Swedes have been known to be supportive of immigration of refugees and of the generous state-assisted integration programmes (Valenta and Bunar, 2010). They were among the largest receivers of Syrian refugees during the European refugee crisis of 2015 (Valenta M and Jakobsen J, 2020). However, studies on attitudes towards refugee migrations in Sweden show that people are becoming more in favour of restricting refugee migration (Ipsos, 2015). It has also been detected that welfare chauvinist sentiments are on the rise (Ahmadi et al., 2016) and that welfare chauvinist attitudes are stronger towards culturally dissimilar immigrants (Hjorth, 2016).
Data and methods
This study uses data from the eighth wave of the European Social Survey (ESS) collected in 2016–2017. The dependent variable for this study is based on the question from the survey: ‘Thinking of people coming to live in [country] from other countries, when do you think they should obtain the same rights to social benefits and services as citizens already living here?’ The respondents had five different answers to choose from: (1) Immediately on arrival; (2) After living in [country] for a year, whether or not they have worked; (3) Only after they have worked and paid taxes for at least a year; (4) Once they have become a [country] citizen; and (5) They should never get the same rights. This variable is often used as a dependent variable in studies analysing welfare chauvinism (Greve, 2019; Heizmann et al., 2018; Reeskens and Van Oorschot, 2012).
To analyse the data, we use linear regression models in the three selected countries. We use nested models based on our proposed explanations to better explore how the variables affect welfare chauvinistic attitudes and to investigate the increased strength of the models when adding variables. The sample size is a total of 4366, of which there were 1282 respondents from Norway, 1131 respondents from Sweden and 1753 respondents from Finland. Individuals who were born in another country have been excluded, and post-stratification weights are applied throughout the analysis.
For the analysis, we have also added variables often used to explain attitudes towards immigrants as control variables; these variables include gender, age and urbanisation (see Ceobanu and Escandell, 2010 for review). For the socio-economic explanations, we include variables measuring education (in years), if the respondent is unemployed (1 = unemployed) and the respondents’ satisfaction with their household’s income (1 = very difficult on current income; 4 = living comfortably on current income). For satisfaction with society, we include two variables: the respondents’ satisfaction with the economy (0 = extremely dissatisfied; 10 = extremely satisfied) and satisfaction with state of health services (0/10) in the country. We expect that individuals who are either less satisfied with the state of the economy or the health services in the country will harbour a more welfare chauvinistic attitude. To measure the attitude towards benefits, we created a scale variable based on four questions where the respondents were asked if they disagree strongly (= 1) or agree strongly (= 5) with the following statements concerning social benefits/services: (1) Social benefits/services cost businesses too much in taxes/charges; (2) Social benefits/services make people lazy; (3) Social benefits/services make people less willing to care for one another; and (4) Social benefits/services place too great a strain on the economy. The four variables have a Cronbach’s alpha value of 0.71, 0.74 and 0.76 in Norway, Sweden and Finland, respectively.

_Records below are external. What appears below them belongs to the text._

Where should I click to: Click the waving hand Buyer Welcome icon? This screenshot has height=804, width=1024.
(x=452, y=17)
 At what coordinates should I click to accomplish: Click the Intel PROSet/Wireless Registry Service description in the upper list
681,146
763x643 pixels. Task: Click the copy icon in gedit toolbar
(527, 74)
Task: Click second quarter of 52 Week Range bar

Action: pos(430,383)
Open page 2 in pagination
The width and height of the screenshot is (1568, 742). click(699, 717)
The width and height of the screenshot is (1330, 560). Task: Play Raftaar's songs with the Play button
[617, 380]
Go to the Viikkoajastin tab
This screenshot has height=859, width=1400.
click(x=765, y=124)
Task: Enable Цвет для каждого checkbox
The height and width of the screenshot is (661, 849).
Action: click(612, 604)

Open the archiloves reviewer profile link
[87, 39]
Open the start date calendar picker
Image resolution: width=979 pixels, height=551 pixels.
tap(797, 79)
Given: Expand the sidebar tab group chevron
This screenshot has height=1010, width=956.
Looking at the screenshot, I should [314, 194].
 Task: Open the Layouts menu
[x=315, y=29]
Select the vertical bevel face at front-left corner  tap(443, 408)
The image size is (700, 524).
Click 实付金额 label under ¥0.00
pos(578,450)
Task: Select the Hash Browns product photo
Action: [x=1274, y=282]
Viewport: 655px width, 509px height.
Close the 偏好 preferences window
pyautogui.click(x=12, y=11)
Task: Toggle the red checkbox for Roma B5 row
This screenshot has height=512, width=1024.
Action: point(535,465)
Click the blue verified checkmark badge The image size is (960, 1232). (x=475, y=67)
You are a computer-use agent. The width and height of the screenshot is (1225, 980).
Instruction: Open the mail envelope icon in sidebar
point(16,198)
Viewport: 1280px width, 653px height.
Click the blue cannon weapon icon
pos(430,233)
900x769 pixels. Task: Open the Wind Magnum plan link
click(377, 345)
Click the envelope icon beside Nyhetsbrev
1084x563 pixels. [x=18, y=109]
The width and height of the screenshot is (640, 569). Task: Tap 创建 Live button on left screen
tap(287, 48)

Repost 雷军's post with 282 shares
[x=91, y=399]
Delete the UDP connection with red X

The final possible explanation posits that welfare chauvinism can be explained by anti-immigrant attitudes. As we showed previously, individuals often distinguish between ‘deserving’ immigrants and ‘undeserving immigrants’ (Keskinen et al., 2016). We therefore explore how negative attitudes towards two different immigrant groups may elicit different levels of welfare chauvinism. Previous studies suggest that these so-called ‘undeserving immigrants’ are often the more culturally dissimilar immigrants (Ford, 2016; Hjorth, 2016). We therefore use two different variables that distinguish between attitudes towards a more culturally similar immigrant group and a more culturally dissimilar immigrant group. These variables measure whether respondents are willing to allow many or few immigrants of the same race/ethnicity as the majority group (1 = allow none; 4 = allow many) or immigrants from poor countries outside of Europe (1–4) to come and live in the country.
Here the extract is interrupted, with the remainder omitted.